A LOOK AT HOW THE ARMY'S MILITARY INTELLECTUALS DRAW LESSONS FROM THE LAST WAR (OR LAST SUCCESSFUL WAR) TO PREPARE FOR THE NEXT WAR. THE INABILITY TO PREDICT WHERE WHEN OR HOW THE NEXT WAR WILL BE FOUGHT LEADS TO THE ALMOST INEVITABLE COCKUPS WE FACE AT THE BEGINNING OF EVERY NEW CONFLICT. THE PROBLEM IS THAT AN ENEMY IS UNLIKELY TO AGREE TO FIGHT THE WAR THAT WE HAVE PREPARED OURSELVES TO FIGHT. WARS ARE OFTEN WON IN PEACETIME. THE AUTHOR POINTS OUT THAT THERE IS OFTEN A DISCONNECT BETWEEN THE PROFESSIONAL SOLDIER AND SOCIETY. THIS FAILURE BY THE PROFESSSIONALS TO UNDERSTAND THE POLITICAL, ECONOMIC AND SOCIAL REALITIES AND VALUES ARE AS LIMITING AS THEIR INABILITY TO UNDERSTAND POTENTIAL ENEMIES.
One of the reoccuring themes in the book is a breakdown of officers into three categories: Guardians, Managers, and Heroes. I believe that's a little overly simplistic considering most people probably have some of all in them. The book addresses this very briefly in the beginning stating that while most people are a combination, if you break it down to their core they'll hold one as their dominating thinking/attitude/presence. The book as a whole is very illuminating, and you can tell it was well-researched. Personally, I believe it should be required reading for all officers, and I would recommend it for all citizens as well.
Interesting, but not groundbreaking, book on how the Army prepares to fight in the years between wars. I found it a little frustrating that the author did not take a view or present a recognizable thesis, but more just presented some observations on what people had said or written in the inter-war years. I am not sure I learned any lessons other than it is difficult to predict the next war, and that it is probably better to prepare to fight 2-3 types of wars (ranging from very small to world wars).
If he did have a novel idea, it was to group the planners and thinkers in the Army into Managers, Heroes and Guardians.
The book helps unveil some of the dominant schools of thought within the Army during peace time from the revolution to the outset of OIF. As Iraq war vet a lot of what Mr. Linn writes about makes sense. I hope he could expand on these ideas when looking back on OEF and OIF someday.

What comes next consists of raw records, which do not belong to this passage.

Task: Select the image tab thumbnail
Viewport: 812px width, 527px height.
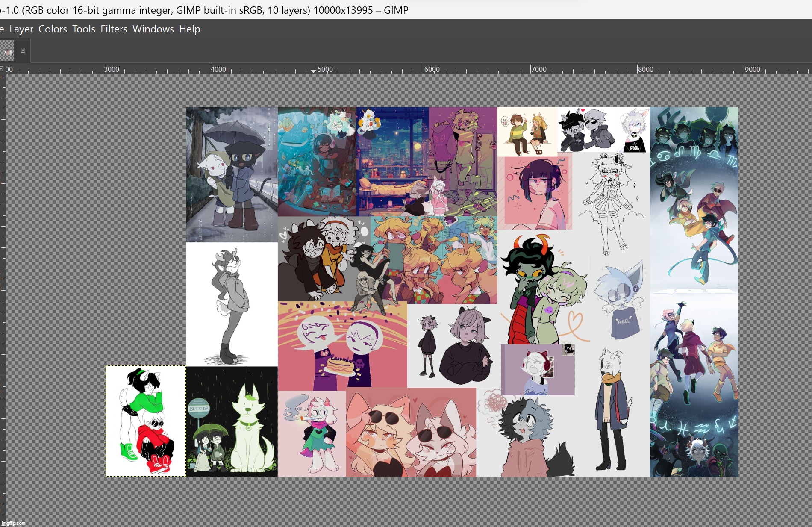Action: (7, 50)
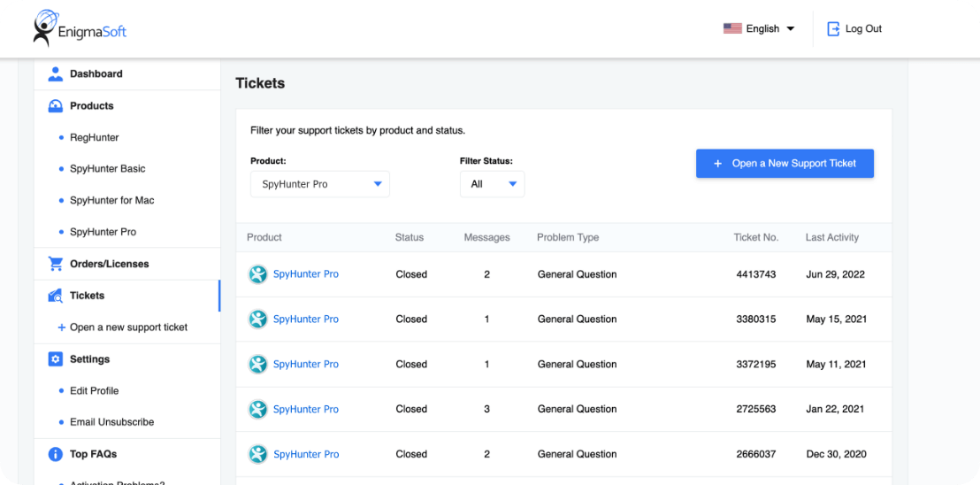
Task: Open the Product dropdown showing SpyHunter Pro
Action: tap(320, 184)
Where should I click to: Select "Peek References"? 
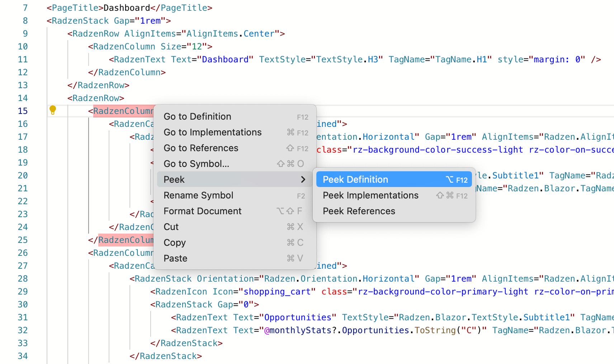coord(358,211)
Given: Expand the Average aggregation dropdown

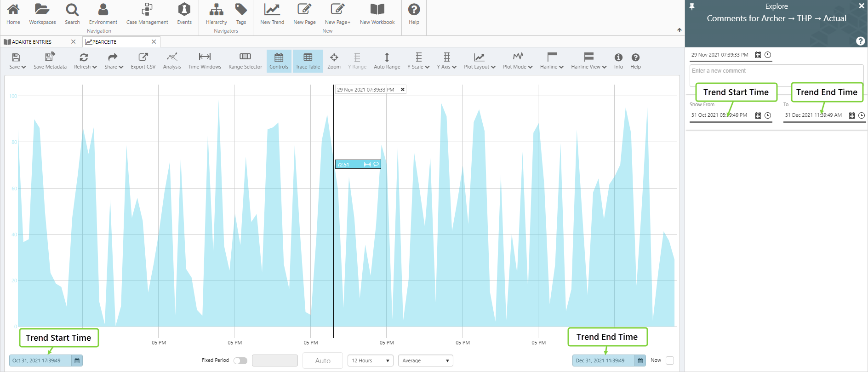Looking at the screenshot, I should point(425,361).
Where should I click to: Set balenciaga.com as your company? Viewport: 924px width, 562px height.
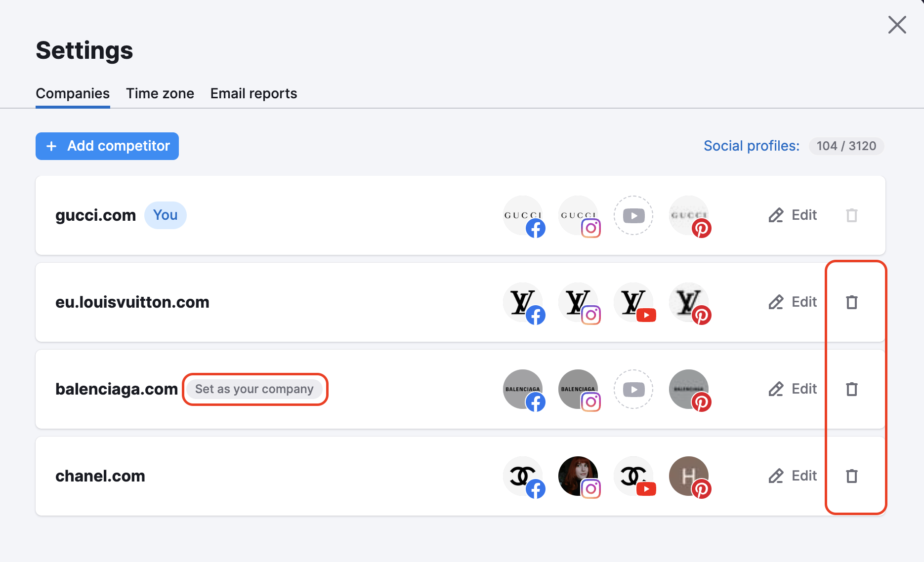pyautogui.click(x=254, y=389)
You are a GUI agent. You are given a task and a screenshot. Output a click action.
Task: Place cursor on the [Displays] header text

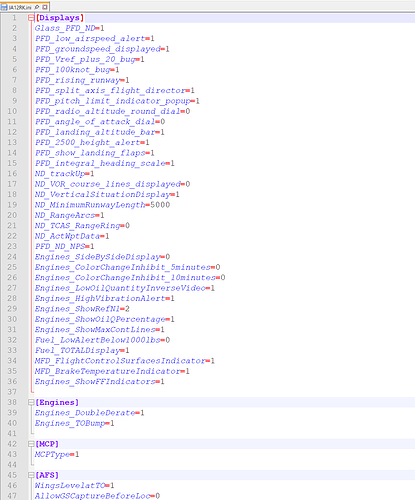click(60, 18)
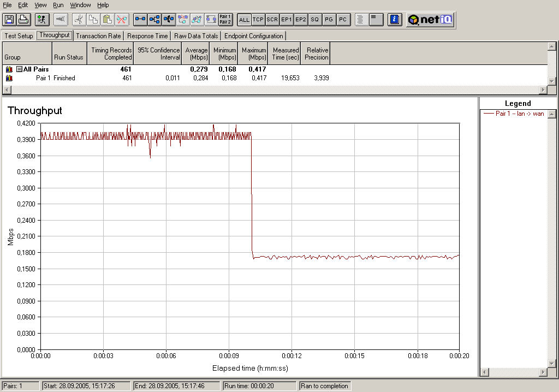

Dr. Linn's organization of Army thinkers into three camps: Guardians, Heroes, and Managers. It is a useful tool to look at the history of our Army and also how to analyze how our Army will approach the future.
A good survey of how the US Army has conducted its operations over its history. An over-simplification but a good structure to analyzing how the Army looks at problems.